Lamb stew is hard to improve upon, but add in some caramelized shallots and it’s even better. The tomato paste adds a depth of flavor and colour that yields a rich and luscious sauce.
2 pounds lamb shoulder, trimmed and cut into 1-inch chunks
16 shallots, trimmed and peeled
2 tablespoons vegetable oil
Kosher salt and freshly ground pepper
2 carrots, finely diced
1 onion, finely diced
2 small cloves garlic, minced
2 tablespoons tomato paste
2 tablespoons flour
3 cups chicken stock
1 tablespoon chopped parsley
Gather these tools: cutting board, chef’s knife, wet measuring cups, measuring spoons, Dutch oven, wooden spoon, slotted spoon
Preheat oven to 350 F. Heat a Dutch oven over medium-high heat, add oil and brown the meat cubes, working in batches if necessary. Season the meat, remove to a bowl and reserve.

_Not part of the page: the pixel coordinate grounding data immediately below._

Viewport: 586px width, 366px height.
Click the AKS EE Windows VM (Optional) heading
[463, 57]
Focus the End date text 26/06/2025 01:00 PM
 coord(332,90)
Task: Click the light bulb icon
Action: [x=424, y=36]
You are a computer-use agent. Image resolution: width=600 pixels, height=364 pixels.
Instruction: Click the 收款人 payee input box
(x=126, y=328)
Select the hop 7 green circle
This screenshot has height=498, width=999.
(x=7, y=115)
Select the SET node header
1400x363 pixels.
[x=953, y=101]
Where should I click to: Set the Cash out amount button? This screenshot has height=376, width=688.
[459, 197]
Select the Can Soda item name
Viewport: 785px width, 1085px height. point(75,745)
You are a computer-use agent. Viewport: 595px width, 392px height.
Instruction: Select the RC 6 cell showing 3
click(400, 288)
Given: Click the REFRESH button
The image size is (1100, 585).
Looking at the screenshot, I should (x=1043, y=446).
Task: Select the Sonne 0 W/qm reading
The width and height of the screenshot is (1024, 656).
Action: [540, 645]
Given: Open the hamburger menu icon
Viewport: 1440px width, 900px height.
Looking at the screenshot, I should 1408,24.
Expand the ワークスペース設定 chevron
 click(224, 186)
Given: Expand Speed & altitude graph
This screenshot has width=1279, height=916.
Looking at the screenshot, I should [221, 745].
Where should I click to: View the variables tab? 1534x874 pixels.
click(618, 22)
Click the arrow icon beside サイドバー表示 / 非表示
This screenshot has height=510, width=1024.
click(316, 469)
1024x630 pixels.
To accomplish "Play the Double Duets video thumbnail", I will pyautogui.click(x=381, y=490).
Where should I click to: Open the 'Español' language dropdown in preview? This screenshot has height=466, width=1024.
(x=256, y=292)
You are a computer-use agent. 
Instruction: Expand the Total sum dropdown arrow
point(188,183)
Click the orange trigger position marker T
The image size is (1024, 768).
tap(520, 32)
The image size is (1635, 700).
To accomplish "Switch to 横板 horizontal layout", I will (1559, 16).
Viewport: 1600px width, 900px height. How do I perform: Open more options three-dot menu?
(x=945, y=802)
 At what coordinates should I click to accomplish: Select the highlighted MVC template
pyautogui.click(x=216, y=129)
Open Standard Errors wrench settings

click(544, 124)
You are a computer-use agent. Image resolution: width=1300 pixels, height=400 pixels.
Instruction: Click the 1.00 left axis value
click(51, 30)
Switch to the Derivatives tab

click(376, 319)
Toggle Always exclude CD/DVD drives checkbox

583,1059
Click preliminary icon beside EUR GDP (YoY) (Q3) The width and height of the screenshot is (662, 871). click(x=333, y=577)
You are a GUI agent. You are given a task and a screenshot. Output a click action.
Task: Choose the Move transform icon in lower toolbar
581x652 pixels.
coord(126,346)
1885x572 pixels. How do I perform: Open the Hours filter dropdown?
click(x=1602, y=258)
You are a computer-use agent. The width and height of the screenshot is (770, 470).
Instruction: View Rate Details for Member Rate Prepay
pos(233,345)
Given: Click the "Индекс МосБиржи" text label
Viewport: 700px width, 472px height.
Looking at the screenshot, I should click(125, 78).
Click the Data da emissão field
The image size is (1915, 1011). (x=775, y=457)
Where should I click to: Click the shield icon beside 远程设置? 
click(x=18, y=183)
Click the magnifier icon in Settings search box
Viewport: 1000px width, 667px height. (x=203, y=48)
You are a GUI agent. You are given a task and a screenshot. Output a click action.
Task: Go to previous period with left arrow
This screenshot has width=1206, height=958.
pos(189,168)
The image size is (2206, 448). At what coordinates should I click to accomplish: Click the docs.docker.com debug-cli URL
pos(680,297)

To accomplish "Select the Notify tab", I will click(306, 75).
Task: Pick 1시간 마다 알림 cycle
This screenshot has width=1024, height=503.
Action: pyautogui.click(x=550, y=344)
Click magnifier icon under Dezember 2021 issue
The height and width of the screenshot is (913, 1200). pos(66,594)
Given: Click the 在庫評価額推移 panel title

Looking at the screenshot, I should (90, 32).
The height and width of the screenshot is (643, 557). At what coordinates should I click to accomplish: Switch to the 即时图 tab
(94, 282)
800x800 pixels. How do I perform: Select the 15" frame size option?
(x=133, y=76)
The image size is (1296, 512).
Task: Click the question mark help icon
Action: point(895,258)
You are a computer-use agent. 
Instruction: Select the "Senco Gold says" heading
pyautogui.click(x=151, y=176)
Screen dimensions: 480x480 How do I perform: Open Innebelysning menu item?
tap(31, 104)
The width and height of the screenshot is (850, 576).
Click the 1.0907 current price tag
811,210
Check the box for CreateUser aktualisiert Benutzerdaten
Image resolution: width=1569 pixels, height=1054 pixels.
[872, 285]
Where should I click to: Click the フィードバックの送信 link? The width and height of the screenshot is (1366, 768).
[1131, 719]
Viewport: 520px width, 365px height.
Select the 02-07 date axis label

In the same pan, add the shallots and sauté for 8-10 minutes until caramelized and softened. Remove from the pan and set aside.
Add the carrot, onion and garlic to the pan and cook for 1 minute (add additional vegetable oil if needed). Add the meat and the flour and stir with a wooden spoon. Cook over low heat for 5 minutes, then add the tomato paste and stir.
Add chicken stock to cover and season with salt and pepper; stir and bring to a boil. Cover and place in the oven for one hour, stirring every 15 minutes.
When the meat is tender, strain and separate from the sauce. Reduce the sauce over medium heat until slightly thickened.
Return the meat and the shallots to the sauce. Simmer gently until the shallots are softened and the sauce has thickened further, about 15 minutes. The sauce is finished when it coats the back of a spoon. Season with salt and pepper to taste.
And we are drinking Nederburg Manor House Shiraz 2009.